Pitt Ohio groups its services into four areas:
- Supply Chain: Supply chain management
- Ground: Package delivery
- LTL: Its original express LTL freight services
- TL: Truckload services sold by Pitt Ohio but provided by third-party carriers

=== Sustainability ===

The company installed a DC microgrid at its Harmar Township terminal combining a 5 kilowatt (kW) vertical-axis wind turbine, a 50 kW solar panel system, and a 70 kW hour (kWh) energy storage system. The system was supplying approximately a third of the facility's power needs by the late 2010s. It's 100-door Parma, Ohio terminal, built in the late 2010s, included eight vertical-axis wind turbines expected to produce up to 48 kW, a 495 kW solar array consisting of 700 photovoltaic panels, and a 730 kWh energy storage system. The company's goal was to generate 100% of the facility's power needs through these means. Pitt Ohio was granted a patent in 2020 for a process it developed that takes wind and solar energy into a battery system and subsequently distributes it. As of 2021, three of the company's facilities were powered by wind and solar energy.

Several of the company's buildings have been certified as meeting Leadership in Energy and Environmental Design (LEED) standards for efficient water, energy, and material usage.

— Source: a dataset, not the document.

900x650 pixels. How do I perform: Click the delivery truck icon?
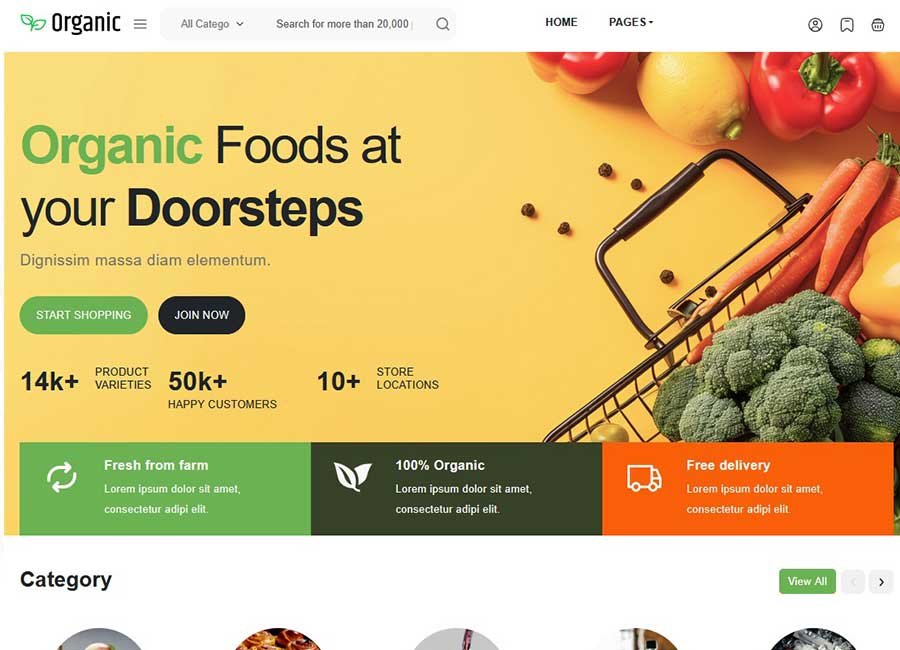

In 2017, Pitt Ohio formed a partnership to deliver SalonCentric's products in reusable totes instead of corrugated boxes.

== Awards ==

The company has received multiple American Trucking Associations President's Trophy awards for safety, and a 2017 EPA SmartWay Award. It has also received a 2025 Sustainable Supply Chain Award and NAFA Green Fleet “Special Project” Award from Inbound Logistics Magazine.

== Controversies ==

=== Gender discrimination allegations ===
Pitt Ohio was sued by the US Equal Employment Opportunity Commission (EEOC) in 2006. The EEOC accused the company of having exhibited a pattern of gender discrimination since 1997 at four terminals in Ohio by refusing to hire women as drivers and dockworkers. According to the EEOC, this constituted a violation of the Civil Rights Act. The commission was representing a group of over 25 women in the suit and was seeking back pay with interest, plus damages, for the women. After the suit was filed, the company denied the accusations and said in a statement that it had been "attempting to bring this matter to a close since 2000," had been "cooperating fully with the EEOC for the past 6 years", and did not "condone or tolerate any unlawful discrimination." An EEOC spokesperson disagreed saying, "The employer was given lots of opportunities to resolve this, and this lawsuit really is a last resort." In 2009, Pitt Ohio agreed to pay $2.43 million to settle the lawsuit and provide other remedial relief including employment to the women previously denied positions, equal employment opportunity training for its supervisors and managers, and enacting reporting and monitoring processes.